▶ [Provided data]:
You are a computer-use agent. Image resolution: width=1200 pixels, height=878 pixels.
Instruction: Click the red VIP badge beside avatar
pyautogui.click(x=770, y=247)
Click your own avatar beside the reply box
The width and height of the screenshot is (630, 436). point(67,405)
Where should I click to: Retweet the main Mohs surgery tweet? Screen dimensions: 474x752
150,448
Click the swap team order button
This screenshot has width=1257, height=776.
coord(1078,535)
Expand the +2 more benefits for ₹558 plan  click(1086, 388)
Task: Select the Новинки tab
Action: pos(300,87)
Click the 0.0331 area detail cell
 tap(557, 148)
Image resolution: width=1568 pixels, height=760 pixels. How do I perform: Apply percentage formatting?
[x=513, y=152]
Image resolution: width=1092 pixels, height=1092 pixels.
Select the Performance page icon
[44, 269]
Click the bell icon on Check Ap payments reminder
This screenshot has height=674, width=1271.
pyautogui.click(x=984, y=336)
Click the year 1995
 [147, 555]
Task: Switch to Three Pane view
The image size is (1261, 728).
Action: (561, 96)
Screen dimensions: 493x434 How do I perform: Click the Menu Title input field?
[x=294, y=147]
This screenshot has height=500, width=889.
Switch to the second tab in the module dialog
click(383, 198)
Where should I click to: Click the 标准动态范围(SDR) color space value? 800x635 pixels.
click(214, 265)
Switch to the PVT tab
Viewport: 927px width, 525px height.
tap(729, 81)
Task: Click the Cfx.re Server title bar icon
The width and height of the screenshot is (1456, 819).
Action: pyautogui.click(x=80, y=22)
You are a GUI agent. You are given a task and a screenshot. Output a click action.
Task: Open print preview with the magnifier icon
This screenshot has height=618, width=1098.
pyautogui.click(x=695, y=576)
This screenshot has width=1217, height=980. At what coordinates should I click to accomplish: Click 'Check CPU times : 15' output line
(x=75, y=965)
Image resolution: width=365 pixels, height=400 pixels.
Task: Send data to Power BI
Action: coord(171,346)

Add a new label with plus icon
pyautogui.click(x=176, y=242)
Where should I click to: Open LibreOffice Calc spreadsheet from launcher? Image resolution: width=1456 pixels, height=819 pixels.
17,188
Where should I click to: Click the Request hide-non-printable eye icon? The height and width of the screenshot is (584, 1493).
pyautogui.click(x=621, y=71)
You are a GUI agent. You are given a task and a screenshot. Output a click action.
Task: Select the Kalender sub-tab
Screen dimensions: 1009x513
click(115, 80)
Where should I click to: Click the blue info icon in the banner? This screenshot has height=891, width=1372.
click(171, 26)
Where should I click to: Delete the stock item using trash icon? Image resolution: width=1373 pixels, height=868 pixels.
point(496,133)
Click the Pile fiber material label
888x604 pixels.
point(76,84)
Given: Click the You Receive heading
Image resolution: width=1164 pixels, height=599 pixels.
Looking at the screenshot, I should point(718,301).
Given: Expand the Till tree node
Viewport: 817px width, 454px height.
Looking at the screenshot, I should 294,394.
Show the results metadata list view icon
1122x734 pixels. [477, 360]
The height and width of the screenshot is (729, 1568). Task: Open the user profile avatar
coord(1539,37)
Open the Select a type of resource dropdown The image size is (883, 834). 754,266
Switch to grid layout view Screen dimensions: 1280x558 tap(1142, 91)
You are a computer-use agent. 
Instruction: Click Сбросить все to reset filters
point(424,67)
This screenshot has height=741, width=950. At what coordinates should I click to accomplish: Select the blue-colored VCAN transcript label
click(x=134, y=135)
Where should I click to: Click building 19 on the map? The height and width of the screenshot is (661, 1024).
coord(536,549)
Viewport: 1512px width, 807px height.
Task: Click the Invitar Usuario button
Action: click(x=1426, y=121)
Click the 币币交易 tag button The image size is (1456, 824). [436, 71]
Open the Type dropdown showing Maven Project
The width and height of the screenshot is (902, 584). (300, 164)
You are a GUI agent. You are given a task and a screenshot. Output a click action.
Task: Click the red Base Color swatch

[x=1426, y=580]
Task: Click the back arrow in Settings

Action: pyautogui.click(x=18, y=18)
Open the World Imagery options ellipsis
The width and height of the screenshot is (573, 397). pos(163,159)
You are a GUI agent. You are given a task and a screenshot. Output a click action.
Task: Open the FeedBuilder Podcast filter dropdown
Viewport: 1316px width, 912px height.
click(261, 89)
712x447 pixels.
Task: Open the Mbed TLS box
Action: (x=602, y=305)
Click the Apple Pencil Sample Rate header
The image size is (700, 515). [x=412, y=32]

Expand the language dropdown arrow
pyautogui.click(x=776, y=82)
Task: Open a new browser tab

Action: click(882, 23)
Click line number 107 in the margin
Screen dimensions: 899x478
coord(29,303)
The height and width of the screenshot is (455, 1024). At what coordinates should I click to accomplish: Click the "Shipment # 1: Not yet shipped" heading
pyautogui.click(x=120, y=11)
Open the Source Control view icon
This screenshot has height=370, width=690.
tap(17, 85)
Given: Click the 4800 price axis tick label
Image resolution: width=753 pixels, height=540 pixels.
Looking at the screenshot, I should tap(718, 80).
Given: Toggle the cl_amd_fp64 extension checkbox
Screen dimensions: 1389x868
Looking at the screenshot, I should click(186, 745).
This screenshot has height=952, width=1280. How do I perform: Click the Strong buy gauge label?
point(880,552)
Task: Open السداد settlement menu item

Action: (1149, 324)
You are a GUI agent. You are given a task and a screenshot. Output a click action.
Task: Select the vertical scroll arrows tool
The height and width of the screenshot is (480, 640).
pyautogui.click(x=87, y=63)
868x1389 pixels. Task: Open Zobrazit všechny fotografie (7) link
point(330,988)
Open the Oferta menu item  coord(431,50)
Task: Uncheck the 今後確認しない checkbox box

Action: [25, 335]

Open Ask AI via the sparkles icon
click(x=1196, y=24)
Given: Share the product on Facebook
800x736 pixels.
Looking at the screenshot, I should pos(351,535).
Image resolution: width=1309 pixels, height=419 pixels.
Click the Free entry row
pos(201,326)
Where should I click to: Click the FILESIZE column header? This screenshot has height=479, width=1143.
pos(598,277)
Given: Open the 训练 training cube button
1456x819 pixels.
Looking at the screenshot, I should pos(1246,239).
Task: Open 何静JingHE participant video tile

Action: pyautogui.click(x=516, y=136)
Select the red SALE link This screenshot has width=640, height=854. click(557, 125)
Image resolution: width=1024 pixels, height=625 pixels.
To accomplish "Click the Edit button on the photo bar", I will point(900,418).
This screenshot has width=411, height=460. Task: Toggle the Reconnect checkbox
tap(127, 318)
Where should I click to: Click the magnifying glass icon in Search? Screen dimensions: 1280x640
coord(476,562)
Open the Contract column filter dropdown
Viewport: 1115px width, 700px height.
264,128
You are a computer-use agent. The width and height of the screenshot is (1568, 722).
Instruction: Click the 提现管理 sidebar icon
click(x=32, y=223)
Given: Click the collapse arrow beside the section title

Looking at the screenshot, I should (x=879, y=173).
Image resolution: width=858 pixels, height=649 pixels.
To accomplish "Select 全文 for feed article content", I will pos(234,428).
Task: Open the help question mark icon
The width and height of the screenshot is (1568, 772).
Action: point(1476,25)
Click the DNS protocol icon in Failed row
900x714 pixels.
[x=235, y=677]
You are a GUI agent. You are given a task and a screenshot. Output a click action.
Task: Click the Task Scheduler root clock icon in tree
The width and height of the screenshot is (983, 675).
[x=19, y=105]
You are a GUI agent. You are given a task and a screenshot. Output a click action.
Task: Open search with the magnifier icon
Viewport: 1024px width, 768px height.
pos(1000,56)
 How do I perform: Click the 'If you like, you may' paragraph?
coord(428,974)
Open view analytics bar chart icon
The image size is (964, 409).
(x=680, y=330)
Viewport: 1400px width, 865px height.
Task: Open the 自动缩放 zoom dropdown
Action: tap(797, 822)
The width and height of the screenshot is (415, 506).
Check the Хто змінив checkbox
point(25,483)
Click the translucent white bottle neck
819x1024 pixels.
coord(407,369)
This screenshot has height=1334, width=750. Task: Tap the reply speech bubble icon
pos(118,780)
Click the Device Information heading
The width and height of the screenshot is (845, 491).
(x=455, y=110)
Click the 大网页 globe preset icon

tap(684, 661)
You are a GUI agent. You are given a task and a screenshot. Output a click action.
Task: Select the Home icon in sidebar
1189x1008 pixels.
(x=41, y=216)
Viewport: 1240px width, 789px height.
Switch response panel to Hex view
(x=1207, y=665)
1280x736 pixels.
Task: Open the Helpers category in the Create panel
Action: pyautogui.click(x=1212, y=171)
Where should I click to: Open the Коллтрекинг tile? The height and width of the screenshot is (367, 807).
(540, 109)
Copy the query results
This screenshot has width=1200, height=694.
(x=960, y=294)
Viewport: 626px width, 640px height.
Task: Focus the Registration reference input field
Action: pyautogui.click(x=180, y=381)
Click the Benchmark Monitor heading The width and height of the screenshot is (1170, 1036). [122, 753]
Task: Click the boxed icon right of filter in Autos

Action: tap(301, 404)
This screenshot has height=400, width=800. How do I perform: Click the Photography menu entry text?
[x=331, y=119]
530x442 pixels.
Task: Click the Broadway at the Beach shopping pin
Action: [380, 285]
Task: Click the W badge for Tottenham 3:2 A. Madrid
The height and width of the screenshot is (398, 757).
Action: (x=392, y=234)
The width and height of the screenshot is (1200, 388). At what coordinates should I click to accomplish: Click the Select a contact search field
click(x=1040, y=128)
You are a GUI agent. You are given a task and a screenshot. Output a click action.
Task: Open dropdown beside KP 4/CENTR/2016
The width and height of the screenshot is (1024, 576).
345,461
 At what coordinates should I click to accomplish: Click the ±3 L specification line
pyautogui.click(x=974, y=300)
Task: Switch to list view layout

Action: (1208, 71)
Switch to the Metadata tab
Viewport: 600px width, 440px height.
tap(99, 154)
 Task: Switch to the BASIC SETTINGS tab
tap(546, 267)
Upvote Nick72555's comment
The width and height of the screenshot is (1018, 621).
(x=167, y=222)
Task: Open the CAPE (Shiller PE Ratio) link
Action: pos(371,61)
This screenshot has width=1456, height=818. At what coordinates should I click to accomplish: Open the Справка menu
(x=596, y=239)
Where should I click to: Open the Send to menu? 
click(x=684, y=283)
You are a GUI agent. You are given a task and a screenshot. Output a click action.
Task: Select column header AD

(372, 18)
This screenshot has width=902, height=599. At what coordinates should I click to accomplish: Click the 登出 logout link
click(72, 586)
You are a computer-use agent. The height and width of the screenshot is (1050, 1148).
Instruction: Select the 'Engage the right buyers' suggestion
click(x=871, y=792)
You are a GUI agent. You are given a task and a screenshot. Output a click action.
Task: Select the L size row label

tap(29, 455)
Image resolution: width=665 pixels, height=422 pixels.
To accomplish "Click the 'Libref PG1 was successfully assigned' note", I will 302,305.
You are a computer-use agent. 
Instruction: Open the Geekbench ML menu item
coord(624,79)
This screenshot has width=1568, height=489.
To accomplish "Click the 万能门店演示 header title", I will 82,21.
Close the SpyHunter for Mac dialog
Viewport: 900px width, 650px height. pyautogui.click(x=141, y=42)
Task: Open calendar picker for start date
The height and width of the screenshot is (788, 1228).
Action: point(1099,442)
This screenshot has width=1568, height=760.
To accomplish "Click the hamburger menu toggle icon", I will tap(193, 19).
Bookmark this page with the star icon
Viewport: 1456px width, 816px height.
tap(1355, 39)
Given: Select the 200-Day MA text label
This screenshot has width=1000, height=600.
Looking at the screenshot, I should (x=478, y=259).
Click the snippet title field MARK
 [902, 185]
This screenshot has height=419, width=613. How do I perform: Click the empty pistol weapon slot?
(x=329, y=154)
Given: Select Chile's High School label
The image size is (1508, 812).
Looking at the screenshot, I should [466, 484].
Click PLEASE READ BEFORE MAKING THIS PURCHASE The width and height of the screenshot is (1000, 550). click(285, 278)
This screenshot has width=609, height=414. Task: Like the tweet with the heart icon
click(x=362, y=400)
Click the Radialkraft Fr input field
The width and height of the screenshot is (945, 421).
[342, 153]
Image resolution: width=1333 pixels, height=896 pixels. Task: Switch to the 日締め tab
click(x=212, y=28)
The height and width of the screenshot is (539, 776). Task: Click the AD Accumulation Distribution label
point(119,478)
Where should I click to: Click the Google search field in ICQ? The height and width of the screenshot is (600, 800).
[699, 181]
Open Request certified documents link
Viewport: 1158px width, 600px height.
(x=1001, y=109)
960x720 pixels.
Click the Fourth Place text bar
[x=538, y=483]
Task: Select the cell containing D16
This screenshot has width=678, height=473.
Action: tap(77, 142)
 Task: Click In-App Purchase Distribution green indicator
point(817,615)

▶ [Given exercise]: Please quote the lines from the line with "Bookmark this page with the star icon" to the line with "(x=329, y=154)", both included, word for word.

▶ [The result]:
Bookmark this page with the star icon
Viewport: 1456px width, 816px height.
tap(1355, 39)
Given: Select the 200-Day MA text label
This screenshot has width=1000, height=600.
Looking at the screenshot, I should (x=478, y=259).
Click the snippet title field MARK
 [902, 185]
This screenshot has height=419, width=613. How do I perform: Click the empty pistol weapon slot?
(x=329, y=154)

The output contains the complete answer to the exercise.